• **Aufgabe 1**: Schreib aus den Einträgen den Teil Wort für Wort ab, der mit der Zeile anfängt, in der „At what coordinates should I click to accomplish: Collapse“ steht, und mit der Zeile aufhört, in der „Action: pyautogui.click(x=505, y=223)“ steht. Beide Zeilen gehören dazu.

Reinhardt Weiser Reinhardt Weiser: Der Sebastian Vettel von Baalberge

Baalberge - Die Tasche ist noch gepackt. Mit feuerschutzsicherer Unterwäsche, Rennanzug und Handschuhen - startklar für das nächste Rennen. Doch es wird keins mehr geben für Reinhardt Weiser aus Baalberge nach seinem schweren Unfall 1998.
An diesem einen Tag im Sommer endete abrupt seine Zeit als Rennfahrer, als er bei Arbeiten im Garten stand und die Trennscheibe platzte und er ein Stück direkt in seinen Bauch bekam.
Reinhardt Weiser aus Baalberge: Die Erinnerungen schmerzen immer noch
Auch wenn das schon 19 Jahre und mehrere Operationen her ist, schmerzen die Erinnerungen immer noch. Was dem Rennfahrer geblieben ist, ist aber sein Fahrzeug, das er derzeit wieder aufbaut. Keines von McLaren oder Ferrari, sondern Marke Eigenbau: ein FW 92 Euro Opel.

• **Übungsdaten**:
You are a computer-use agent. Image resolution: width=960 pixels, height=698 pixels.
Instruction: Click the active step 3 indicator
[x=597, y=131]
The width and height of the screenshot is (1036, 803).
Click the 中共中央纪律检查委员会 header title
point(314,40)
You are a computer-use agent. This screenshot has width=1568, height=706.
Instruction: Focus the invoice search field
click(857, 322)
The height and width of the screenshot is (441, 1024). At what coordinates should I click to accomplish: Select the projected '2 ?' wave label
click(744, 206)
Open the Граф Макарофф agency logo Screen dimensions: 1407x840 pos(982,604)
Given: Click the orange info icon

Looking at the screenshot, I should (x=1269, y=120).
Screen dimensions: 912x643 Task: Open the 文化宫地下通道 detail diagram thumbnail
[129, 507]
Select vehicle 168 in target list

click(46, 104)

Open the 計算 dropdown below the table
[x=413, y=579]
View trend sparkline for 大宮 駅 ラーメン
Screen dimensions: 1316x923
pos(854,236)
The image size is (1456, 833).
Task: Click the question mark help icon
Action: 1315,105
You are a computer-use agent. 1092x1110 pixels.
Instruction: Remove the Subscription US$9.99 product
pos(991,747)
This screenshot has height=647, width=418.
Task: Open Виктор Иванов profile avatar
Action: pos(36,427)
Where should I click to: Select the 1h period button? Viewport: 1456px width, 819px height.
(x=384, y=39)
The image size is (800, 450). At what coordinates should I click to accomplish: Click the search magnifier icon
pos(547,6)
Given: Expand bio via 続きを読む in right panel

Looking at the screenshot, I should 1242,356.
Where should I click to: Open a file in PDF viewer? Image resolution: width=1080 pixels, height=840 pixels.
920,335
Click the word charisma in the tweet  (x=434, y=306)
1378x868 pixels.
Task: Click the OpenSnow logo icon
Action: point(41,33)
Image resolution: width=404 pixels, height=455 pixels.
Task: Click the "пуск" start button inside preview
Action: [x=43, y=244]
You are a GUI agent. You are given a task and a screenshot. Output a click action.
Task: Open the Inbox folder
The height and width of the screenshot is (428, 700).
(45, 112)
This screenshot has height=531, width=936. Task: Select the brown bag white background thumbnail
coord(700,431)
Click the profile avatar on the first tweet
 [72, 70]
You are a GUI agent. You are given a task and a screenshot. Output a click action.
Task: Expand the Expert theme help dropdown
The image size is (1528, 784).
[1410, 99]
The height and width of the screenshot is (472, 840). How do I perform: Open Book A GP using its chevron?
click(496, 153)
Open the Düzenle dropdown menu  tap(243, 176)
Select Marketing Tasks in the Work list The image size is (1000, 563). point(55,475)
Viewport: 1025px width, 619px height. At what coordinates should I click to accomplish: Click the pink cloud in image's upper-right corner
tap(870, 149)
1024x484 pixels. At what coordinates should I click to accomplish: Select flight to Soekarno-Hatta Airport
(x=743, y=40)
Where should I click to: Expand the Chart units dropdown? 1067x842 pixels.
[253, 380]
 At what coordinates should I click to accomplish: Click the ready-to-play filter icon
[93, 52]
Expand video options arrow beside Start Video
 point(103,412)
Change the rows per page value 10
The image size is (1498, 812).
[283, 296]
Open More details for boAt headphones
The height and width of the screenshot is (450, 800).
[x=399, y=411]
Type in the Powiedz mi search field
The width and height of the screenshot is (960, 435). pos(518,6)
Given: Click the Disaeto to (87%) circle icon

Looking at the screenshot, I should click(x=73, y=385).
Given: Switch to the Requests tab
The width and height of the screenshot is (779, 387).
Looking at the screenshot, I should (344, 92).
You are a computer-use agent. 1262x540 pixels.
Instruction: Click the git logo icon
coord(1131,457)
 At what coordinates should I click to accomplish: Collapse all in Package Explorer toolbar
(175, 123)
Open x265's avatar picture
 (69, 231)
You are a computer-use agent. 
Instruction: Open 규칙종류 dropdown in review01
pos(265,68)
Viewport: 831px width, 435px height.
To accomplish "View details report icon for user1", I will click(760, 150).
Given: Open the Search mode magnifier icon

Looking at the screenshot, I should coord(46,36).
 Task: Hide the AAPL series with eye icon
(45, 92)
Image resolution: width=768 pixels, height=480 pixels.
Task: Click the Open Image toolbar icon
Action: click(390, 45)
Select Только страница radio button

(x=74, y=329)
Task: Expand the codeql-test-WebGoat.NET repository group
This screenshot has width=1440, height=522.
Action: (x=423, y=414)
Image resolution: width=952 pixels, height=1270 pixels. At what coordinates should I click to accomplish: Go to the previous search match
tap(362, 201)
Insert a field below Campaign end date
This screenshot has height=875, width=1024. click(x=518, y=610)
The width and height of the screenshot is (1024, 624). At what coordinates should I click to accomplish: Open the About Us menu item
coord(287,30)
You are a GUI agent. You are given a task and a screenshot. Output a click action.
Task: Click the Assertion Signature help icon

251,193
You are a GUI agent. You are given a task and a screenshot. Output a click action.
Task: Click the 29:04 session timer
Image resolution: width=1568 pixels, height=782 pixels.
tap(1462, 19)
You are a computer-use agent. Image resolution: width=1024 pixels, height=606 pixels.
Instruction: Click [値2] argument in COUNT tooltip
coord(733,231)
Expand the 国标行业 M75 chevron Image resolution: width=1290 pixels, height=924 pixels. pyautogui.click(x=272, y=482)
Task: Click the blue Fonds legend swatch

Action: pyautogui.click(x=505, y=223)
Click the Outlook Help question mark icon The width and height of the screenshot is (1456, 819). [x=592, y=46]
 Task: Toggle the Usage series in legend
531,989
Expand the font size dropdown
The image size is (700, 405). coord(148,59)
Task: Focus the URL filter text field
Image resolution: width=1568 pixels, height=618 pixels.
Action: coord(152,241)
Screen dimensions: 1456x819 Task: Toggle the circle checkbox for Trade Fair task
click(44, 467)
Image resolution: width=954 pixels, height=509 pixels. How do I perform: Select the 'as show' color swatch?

• **Aufgabe 2**: Schreib den Text über den Rennfahrer Reinhardt Weiser aus Baalberge an der Stelle weiter, an der er endet.

• **Erwartete Antwort 1**:
 At what coordinates should I click to accomplish: Collapse all in Package Explorer toolbar
(175, 123)
Open x265's avatar picture
 (69, 231)
You are a computer-use agent. 
Instruction: Open 규칙종류 dropdown in review01
pos(265,68)
Viewport: 831px width, 435px height.
To accomplish "View details report icon for user1", I will click(760, 150).
Given: Open the Search mode magnifier icon

Looking at the screenshot, I should coord(46,36).
 Task: Hide the AAPL series with eye icon
(45, 92)
Image resolution: width=768 pixels, height=480 pixels.
Task: Click the Open Image toolbar icon
Action: click(390, 45)
Select Только страница radio button

(x=74, y=329)
Task: Expand the codeql-test-WebGoat.NET repository group
This screenshot has width=1440, height=522.
Action: (x=423, y=414)
Image resolution: width=952 pixels, height=1270 pixels. At what coordinates should I click to accomplish: Go to the previous search match
tap(362, 201)
Insert a field below Campaign end date
This screenshot has height=875, width=1024. click(x=518, y=610)
The width and height of the screenshot is (1024, 624). At what coordinates should I click to accomplish: Open the About Us menu item
coord(287,30)
You are a GUI agent. You are given a task and a screenshot. Output a click action.
Task: Click the Assertion Signature help icon

251,193
You are a GUI agent. You are given a task and a screenshot. Output a click action.
Task: Click the 29:04 session timer
Image resolution: width=1568 pixels, height=782 pixels.
tap(1462, 19)
You are a computer-use agent. Image resolution: width=1024 pixels, height=606 pixels.
Instruction: Click [値2] argument in COUNT tooltip
coord(733,231)
Expand the 国标行业 M75 chevron Image resolution: width=1290 pixels, height=924 pixels. pyautogui.click(x=272, y=482)
Task: Click the blue Fonds legend swatch

Action: pyautogui.click(x=505, y=223)

• **Erwartete Antwort 2**:
Dabei steht das FW für den Ingenieur Bernd Filz und den Fahrer und Erbauer Reinhardt Weiser. Opel, weil ein Zwei-Liter-16V-Motor eines Opel Calibra darin verbaut war, der es auf eine Geschwindigkeit von 260 Kilometern pro Stunde brachte. Zumindest, wenn es die Rennstrecken hergaben.
Nur zwei Jahre war sein Rennwagen im Einsatz, anfangs in der Formel Euro Cup, später in der Formel 2000. Und so drehte er seine Runden auf Deutschlands bekannten Strecken wie Hockenheim, dem Nürburgring, aber auch in den Nachbarländern Tschechien, Holland und Österreich.
Fahrgestell für seinen Rennwagen nach Skizze von Ulli Melkus
Das letzte Mal saß er in Oschersleben hinter dem Steuer seines FW 92, der in seiner Grundkonstruktion vom bekannten DDR-Rennfahrer Ulli Melkus stammt. „Er hatte eine Skizze auf eine Zigarettenschachtel gemalt“, erzählt Weiser von seinen Gesprächen mit ihm.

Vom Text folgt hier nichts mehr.